EXTRACT TO READ
◇ ◇ ◇

Game theory does not remove the frame. It formalises a frame with a particular notion of players, actions, payoffs, beliefs, and equilibrium concepts. An interesting failure mode is that a little bit of formal reasoning can make one frame feel uniquely legitimate.

Half-knowledge is dangerous. Someone who knows enough game theory to see the dominance argument, but not enough decision theory, mechanism design, or social epistemology to ask whether dominance is the right abstraction, may confidently reason themselves into a worse world.

Model collapse onto formal reasoning methods aren’t worrisome because they are an invalid way to reason about the world, but rather because they might not be enough to create and sustain a better world.

Ethics as multi-player cooperation technology

One way to see ethics is as a technology of multiplayer cooperation.

In other words, ethics is more than ranking a list of individual actions: it’s the technology of how agents make themselves legible to each other, make norms predictable, and keep cooperation from collapsing when everyone has slightly different information.

It lets agents instantiate versions of themselves and cooperative equilibria that result in mutual and defensible prosperity.

In a one-shot formalisation, red may be the locally clean answer, and red can be stable in a population of agents who all know they are first-order optimisers. But it can be brittle in a mixed population. Under the right common knowledge, blue is more fault-tolerant: it can absorb local variance and still result in civilisational continuity.

A useful norm is:

Legible: other agents can predict what you will do
Teachable: weaker agents can learn it
Predictably generalisable: not always locally optimal, but predictably generalisable to unseen scenarios, even by less capable agents, in ways that degrade gracefully
Robust: a slight deviation in conditions, knowledge of them, compute allocated to reason, or population composition shouldn’t lead to disastrously misaligned actions
Corrigible: it can update as the population learns
Incentive-compatible: it does not require everyone to be a saint

Frontier labs explore the already brutal problem of single-agent value training, specifying and imparting a particular set of values into frozen agents, using rules, utility function over reward models, and character training from principles.

As AI agents begin self-evolving, become less monitorable, and continue encountering situations never exactly seen before in human history, we may need them to also have a robust, structural understanding of ethics-as-coordination-technology for staying in cooperative equilibria with other agents, including humans.

Alignment is a moving target

True alignment won’t mean loyalty to frozen 2026 preferences.

A marriage aligned only to the vows as understood on day one would fail the actual task. The vows matter, but they are not the whole relationship. People change, and the relationship survives by staying in dialogue with the people they become. The social contract in our civilisations are like this too, if less romantic.

Another anecdote:

I was talking to a 13yo cousin last year, and she was having the thought that everybody has around that age: hang on, they just let ANYBODY be a PARENT? with no LICENSE? and my sister and I socratic-questioned her a bit about what she had in mind for that—who should be the authority on what a good parent is? And she said “well, at least they could include obvious stuff, like ‘don’t beat your kids!’” and we pointed out that a hundred years ago, many people would have said it was obvious that good parenting meant beating your kids. “Obvious values” do not stay obvious.

An AI aligned to the decade ago version of me would horrify me if it was in charge of my life.

But I don’t think of my life as worse. Something more complicated happened. Humans argue, suffer, experiment, reform, overcorrect, backslide, learn, and change each other. Our targets move, not always upward, but not randomly, through history.

Human preferences at an individual or civilisational scale are not well described by a singular utility function with the date removed. For better or worse, they are a continual process by which agents discovered what they cared about, contested it, institutionalised parts of it, regretted parts of it, and revised themselves.

◇ ◇ ◇

RECORDS PROVIDED

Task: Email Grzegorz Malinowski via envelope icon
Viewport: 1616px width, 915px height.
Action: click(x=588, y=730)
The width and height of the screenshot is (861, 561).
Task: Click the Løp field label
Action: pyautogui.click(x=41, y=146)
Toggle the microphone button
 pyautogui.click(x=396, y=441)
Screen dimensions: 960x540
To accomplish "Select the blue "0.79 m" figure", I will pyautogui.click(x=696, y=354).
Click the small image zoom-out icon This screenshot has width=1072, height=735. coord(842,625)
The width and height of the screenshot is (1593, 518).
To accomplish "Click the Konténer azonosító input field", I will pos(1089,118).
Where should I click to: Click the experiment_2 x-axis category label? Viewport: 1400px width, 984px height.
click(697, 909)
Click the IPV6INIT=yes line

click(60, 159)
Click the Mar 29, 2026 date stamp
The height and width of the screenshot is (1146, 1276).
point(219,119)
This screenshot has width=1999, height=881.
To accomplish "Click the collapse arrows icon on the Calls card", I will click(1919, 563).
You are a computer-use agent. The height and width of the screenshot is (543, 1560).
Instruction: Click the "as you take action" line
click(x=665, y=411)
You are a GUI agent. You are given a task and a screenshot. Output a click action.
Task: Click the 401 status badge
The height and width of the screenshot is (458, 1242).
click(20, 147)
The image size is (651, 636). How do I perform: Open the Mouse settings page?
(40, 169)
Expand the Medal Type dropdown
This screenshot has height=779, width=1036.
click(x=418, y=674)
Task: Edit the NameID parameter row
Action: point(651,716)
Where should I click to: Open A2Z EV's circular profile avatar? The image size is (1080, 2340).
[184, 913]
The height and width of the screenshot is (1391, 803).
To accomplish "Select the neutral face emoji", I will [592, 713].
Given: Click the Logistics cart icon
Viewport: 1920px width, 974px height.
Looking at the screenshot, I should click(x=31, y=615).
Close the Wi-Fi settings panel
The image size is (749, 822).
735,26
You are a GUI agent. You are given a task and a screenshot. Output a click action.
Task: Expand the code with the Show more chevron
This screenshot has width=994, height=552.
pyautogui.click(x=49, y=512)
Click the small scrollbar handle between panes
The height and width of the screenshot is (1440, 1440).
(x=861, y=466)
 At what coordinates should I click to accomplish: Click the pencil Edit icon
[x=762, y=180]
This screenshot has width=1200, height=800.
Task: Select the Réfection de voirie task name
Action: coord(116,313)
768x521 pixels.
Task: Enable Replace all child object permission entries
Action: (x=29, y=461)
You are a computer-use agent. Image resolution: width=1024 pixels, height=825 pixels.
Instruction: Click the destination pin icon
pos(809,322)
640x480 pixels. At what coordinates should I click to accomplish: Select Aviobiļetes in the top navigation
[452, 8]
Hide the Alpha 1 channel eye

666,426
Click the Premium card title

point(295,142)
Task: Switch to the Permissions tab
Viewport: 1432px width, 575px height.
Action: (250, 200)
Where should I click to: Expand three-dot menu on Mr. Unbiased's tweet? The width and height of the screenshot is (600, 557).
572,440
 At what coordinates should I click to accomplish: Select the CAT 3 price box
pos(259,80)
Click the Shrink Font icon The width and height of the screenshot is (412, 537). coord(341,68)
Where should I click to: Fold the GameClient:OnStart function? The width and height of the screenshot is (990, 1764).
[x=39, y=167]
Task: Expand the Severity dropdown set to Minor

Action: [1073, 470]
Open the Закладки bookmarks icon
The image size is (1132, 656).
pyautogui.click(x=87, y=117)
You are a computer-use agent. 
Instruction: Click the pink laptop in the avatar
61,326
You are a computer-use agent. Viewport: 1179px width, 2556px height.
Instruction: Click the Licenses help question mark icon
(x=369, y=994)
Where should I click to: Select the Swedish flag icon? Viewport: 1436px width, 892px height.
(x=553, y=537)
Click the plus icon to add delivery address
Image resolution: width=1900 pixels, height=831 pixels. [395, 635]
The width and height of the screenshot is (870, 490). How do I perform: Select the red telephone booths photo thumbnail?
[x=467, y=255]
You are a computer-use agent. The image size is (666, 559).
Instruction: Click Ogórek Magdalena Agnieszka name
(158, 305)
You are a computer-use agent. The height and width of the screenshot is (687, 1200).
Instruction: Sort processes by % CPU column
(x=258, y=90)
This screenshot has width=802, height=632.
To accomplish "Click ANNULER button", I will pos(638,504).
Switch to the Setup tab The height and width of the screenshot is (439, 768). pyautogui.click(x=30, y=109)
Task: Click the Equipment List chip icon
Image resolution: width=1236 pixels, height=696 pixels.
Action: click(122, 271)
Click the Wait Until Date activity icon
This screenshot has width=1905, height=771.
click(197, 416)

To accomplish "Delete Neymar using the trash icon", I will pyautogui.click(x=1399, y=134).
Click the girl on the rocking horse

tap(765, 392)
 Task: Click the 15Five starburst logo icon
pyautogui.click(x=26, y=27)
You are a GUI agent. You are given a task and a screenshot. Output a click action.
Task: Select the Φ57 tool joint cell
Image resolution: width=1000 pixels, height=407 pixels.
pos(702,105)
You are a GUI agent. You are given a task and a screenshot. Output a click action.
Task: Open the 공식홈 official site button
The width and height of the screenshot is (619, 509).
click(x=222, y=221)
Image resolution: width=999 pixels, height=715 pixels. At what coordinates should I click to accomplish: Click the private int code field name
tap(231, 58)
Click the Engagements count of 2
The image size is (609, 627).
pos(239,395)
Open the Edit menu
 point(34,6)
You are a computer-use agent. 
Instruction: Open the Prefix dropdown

◇ ◇ ◇

WHAT YOU WILL DO
• 1. Repeat word for word the part of the essay on ethics and AI alignment that begins at the words "As AI agents" and stops after the words "if less romantic.".
• 2. Pick up the essay on ethics and AI alignment from its last sentence and continue it.
The lines have no part in this exercise.

RESPONSES IN ORDER
• 1.
As AI agents begin self-evolving, become less monitorable, and continue encountering situations never exactly seen before in human history, we may need them to also have a robust, structural understanding of ethics-as-coordination-technology for staying in cooperative equilibria with other agents, including humans.

Alignment is a moving target

True alignment won’t mean loyalty to frozen 2026 preferences.

A marriage aligned only to the vows as understood on day one would fail the actual task. The vows matter, but they are not the whole relationship. People change, and the relationship survives by staying in dialogue with the people they become. The social contract in our civilisations are like this too, if less romantic.

• 2.
A model aligned to us has to remain in contact with that process. Just as continual learning will be the key to agents really learning, continual alignment will be key to real alignment.

This is a stronger requirement than “obey the current user” or “follow the written constitution” or “let the operator shut you down.” Those are important agent-principal forms of corrigibility. But on a cooperative cluster level, corrigibility means something broader: remaining updateable by an evolving network of people, institutions, norms, and successor agents whose values are themselves changing.

There is no single static human to align to. There are humans disagreeing with each other, humans changing their minds, institutions preserving memory, subcultures experimenting with norms, future generations inheriting decisions they did not consent to, and AI systems increasingly participating in the whole loop. So an aligned AI cannot merely optimise a fixed frame. It has to understand how frames change.

Such an agent would be good at staying inside the evolving process by which agents keep making cooperation possible. It can model other agents as agents, not obstacles. It can track shared success states as they change. It can make itself legible, remain corrigible, and help maintain the conditions under which future disagreement is still survivable.

RLHF, RLVR, and the missing training loop

At Softmax, we want to take AI agents past cached social policies and first order optimisation into truly robust social reasoning capable of instantiating supercooperative equilibria.

Base LLMs were trained to do next-token prediction across large text corpora. They were made into helpful and honest assistants through RLHF and RLAIF, which provided a structural feedback mechanism for matching human preferences about a useful persona.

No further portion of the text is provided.